# WORK TO BE COMPLETED
In all of the items below, switch "trash icon" to "garbage can icon" and keep every other part of the lines unchanged. Leave the pictures out of your answer.

== SUPPLIED DATA

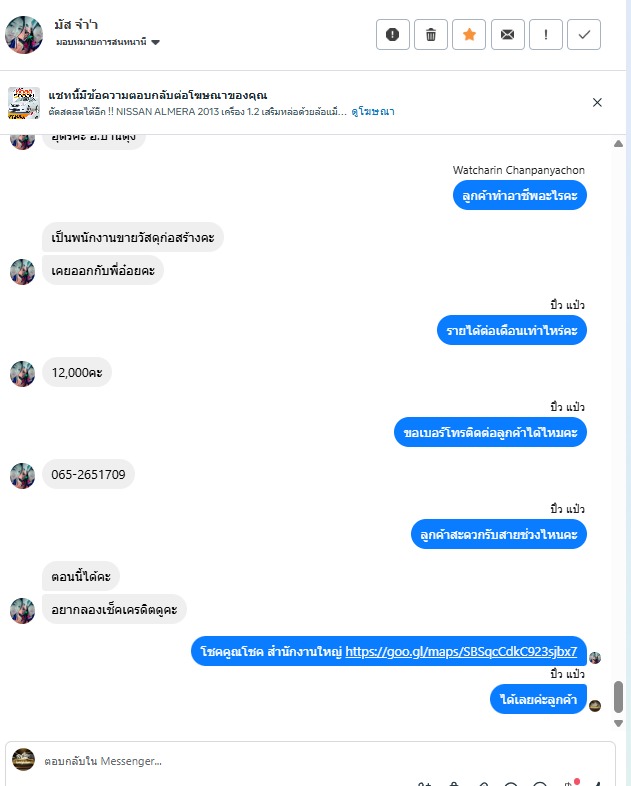Screen dimensions: 631x786
Task: Open the มอบหมายการสนทนานี้ assignment menu
Action: pos(107,42)

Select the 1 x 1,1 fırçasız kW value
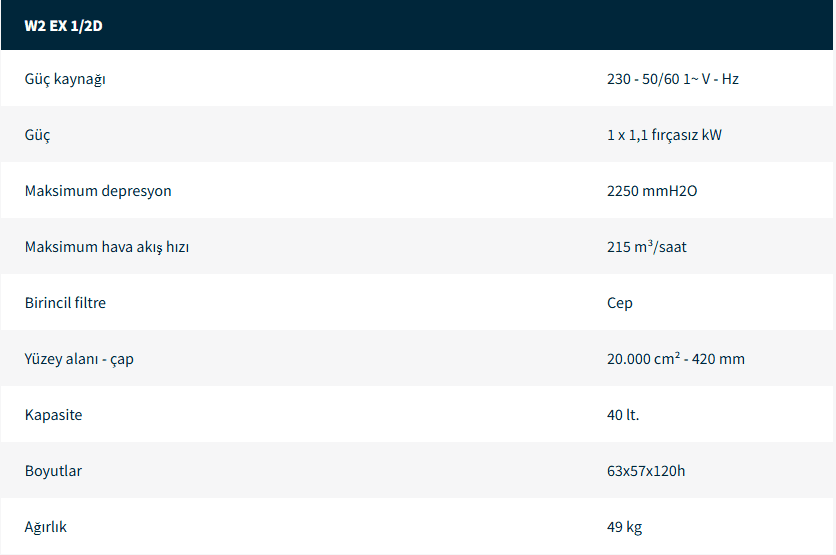coord(664,135)
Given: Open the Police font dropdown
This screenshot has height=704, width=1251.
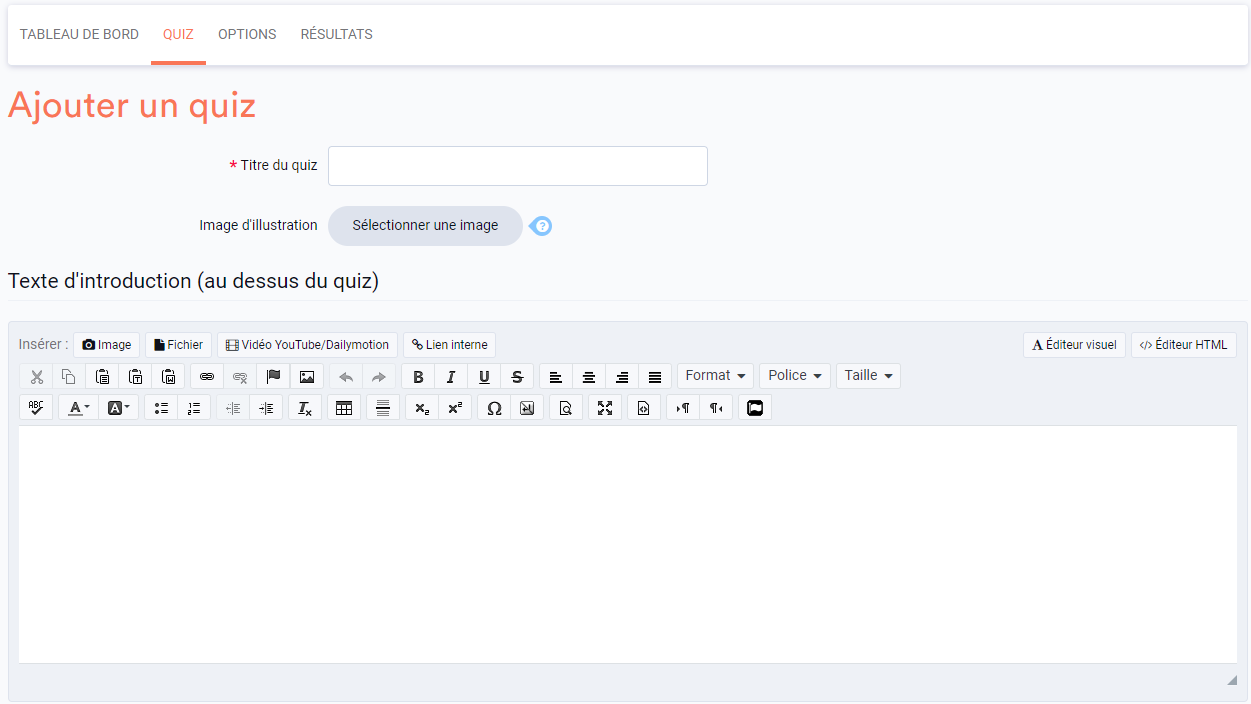Looking at the screenshot, I should [794, 375].
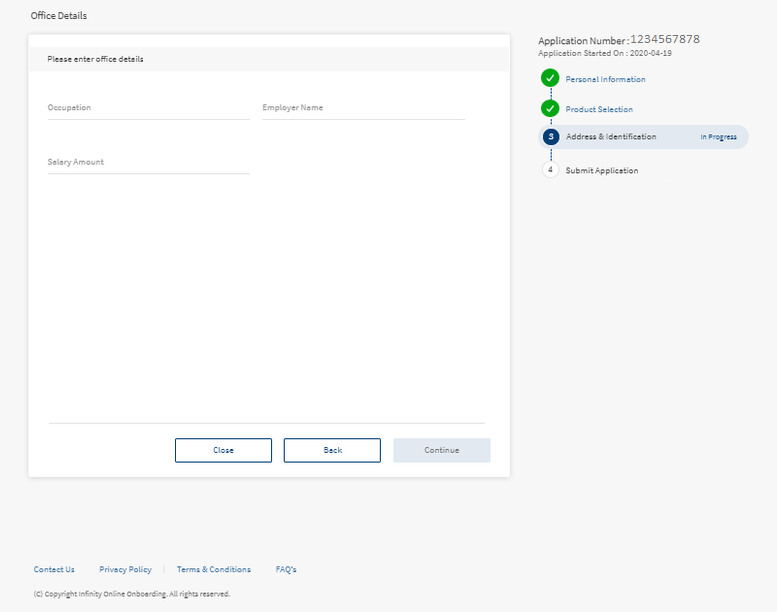Select the step 3 circle icon
This screenshot has width=777, height=612.
point(551,137)
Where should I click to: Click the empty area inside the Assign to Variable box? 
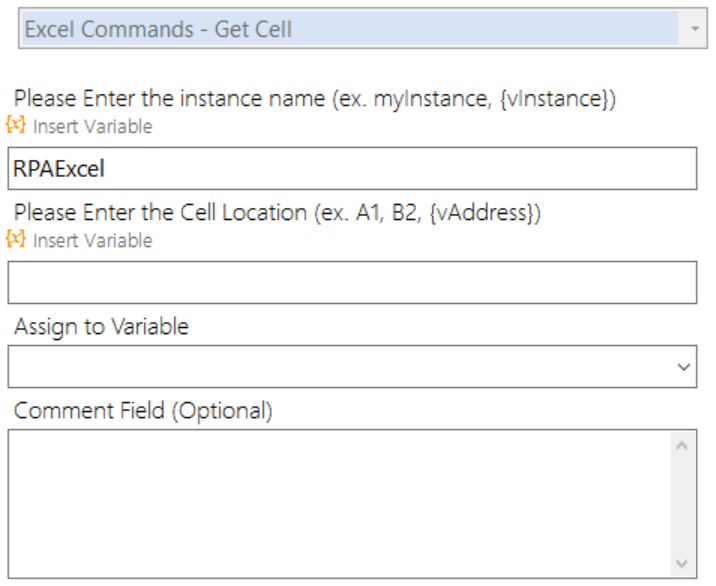coord(338,367)
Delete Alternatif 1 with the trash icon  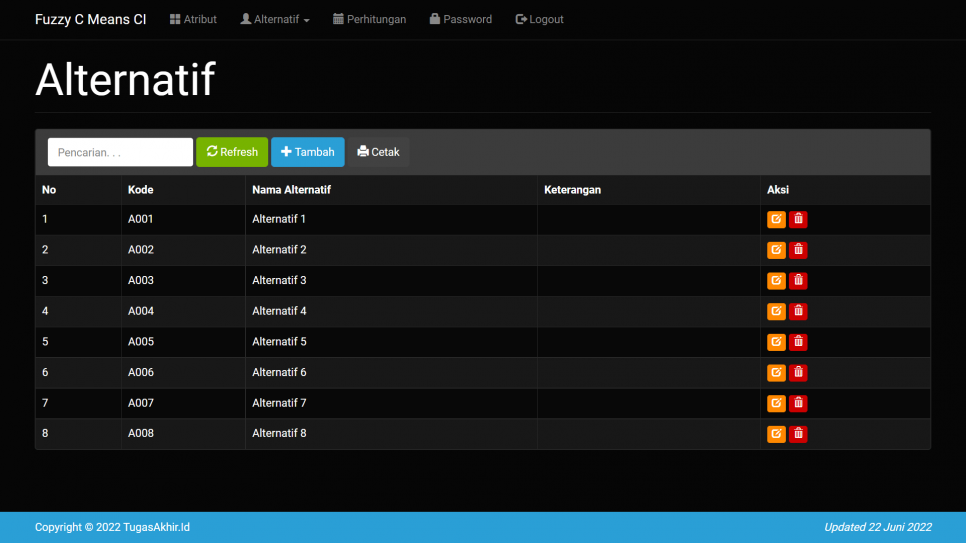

====

# SOLUTION TO THE EXERCISE
Screen dimensions: 631x786
Task: Open the มอบหมายการสนทนานี้ assignment menu
Action: pos(107,42)

Select the 1 x 1,1 fırçasız kW value
coord(664,135)
Given: Open the Police font dropdown
This screenshot has height=704, width=1251.
Looking at the screenshot, I should [794, 375].
Select the step 3 circle icon
This screenshot has width=777, height=612.
point(551,137)
Where should I click to: Click the empty area inside the Assign to Variable box? 
coord(338,367)
Delete Alternatif 1 with the garbage can icon  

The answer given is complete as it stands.